Aussie Broadband share price slumps despite 500% profit surge

A man talking on his mobile phone looks uncertainA man talking on his mobile phone looks uncertain

The Aussie Broadband Ltd (ASX: ABB) share price is slipping this morning after the company posted whopping first half earnings growth.

Right now, stock in the All Ordinaries Index (ASX: XAO) telecommunications provider is down 1.54% at $2.89 after dropping even lower near the open.

Aussie Broadband share price falls as profit rockets

Here are the key takeaways from the telco provider’s first half earnings:

Aussie Broadband saw its revenue surge last half as it grew its broadband subscribers and other revenue streams. It also recognised earnings from its recently acquired Over the Wire business.

What else happened last half?

The company saw plenty of growth across its key product lines last half.

Its broadband connections soared by 50,449 to 635,242 connections. Meanwhile, its mobile services grew by 10,669 to reach 50,951 and its average voice minutes increased by 13 million to 125.7 million.

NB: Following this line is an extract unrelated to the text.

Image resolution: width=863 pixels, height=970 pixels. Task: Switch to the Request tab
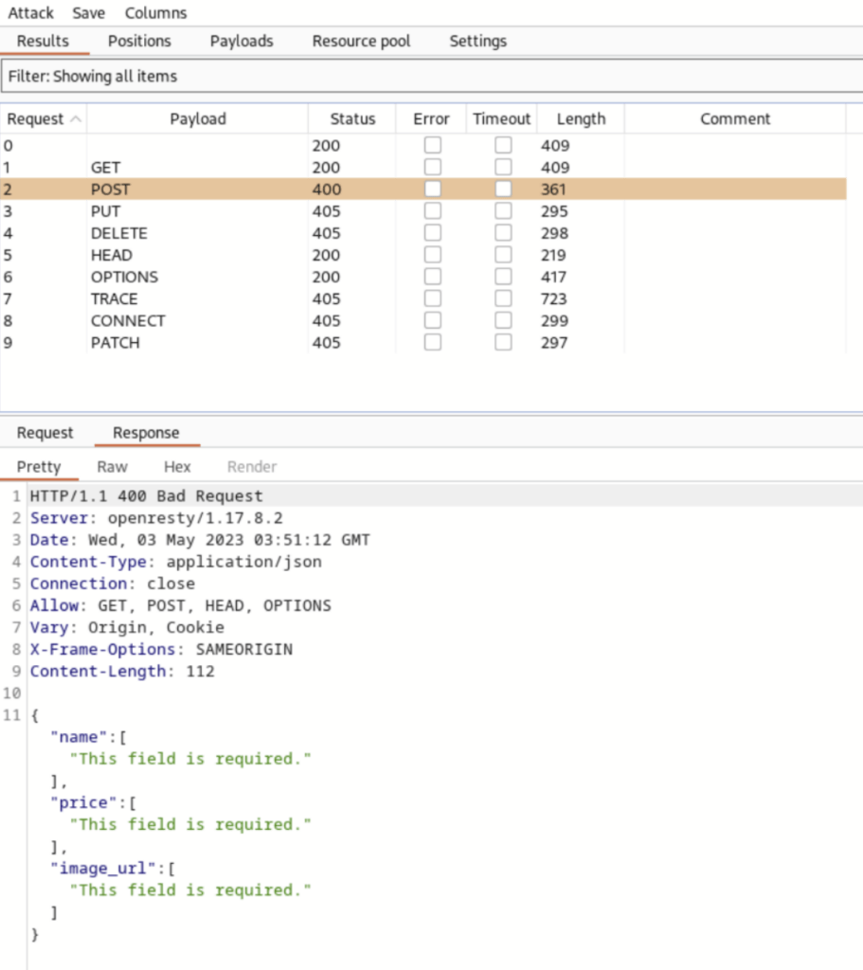[45, 432]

Aussie Broadband’s market share also rose to 7%, excluding satellite, in a declining nbn market.

Topping it off, the company implemented the combination of its business with Over the Wire. That brought $6 million of annualised synergies last half and is on track to bring about between $8 million and $12 million of annual synergies by 2025.

What did management say?

Aussie Broadband co-founder and managing director Phillip Britt commented on the release driving the company’s share price today, saying:

We are pleased to report that Aussie Broadband has continued to deliver outstanding financial and operational performance, with strong growth in both revenue and customer numbers as we successfully execute our Aussie 2.0 strategy to diversify earnings through a broader product offering that brings scale to the business.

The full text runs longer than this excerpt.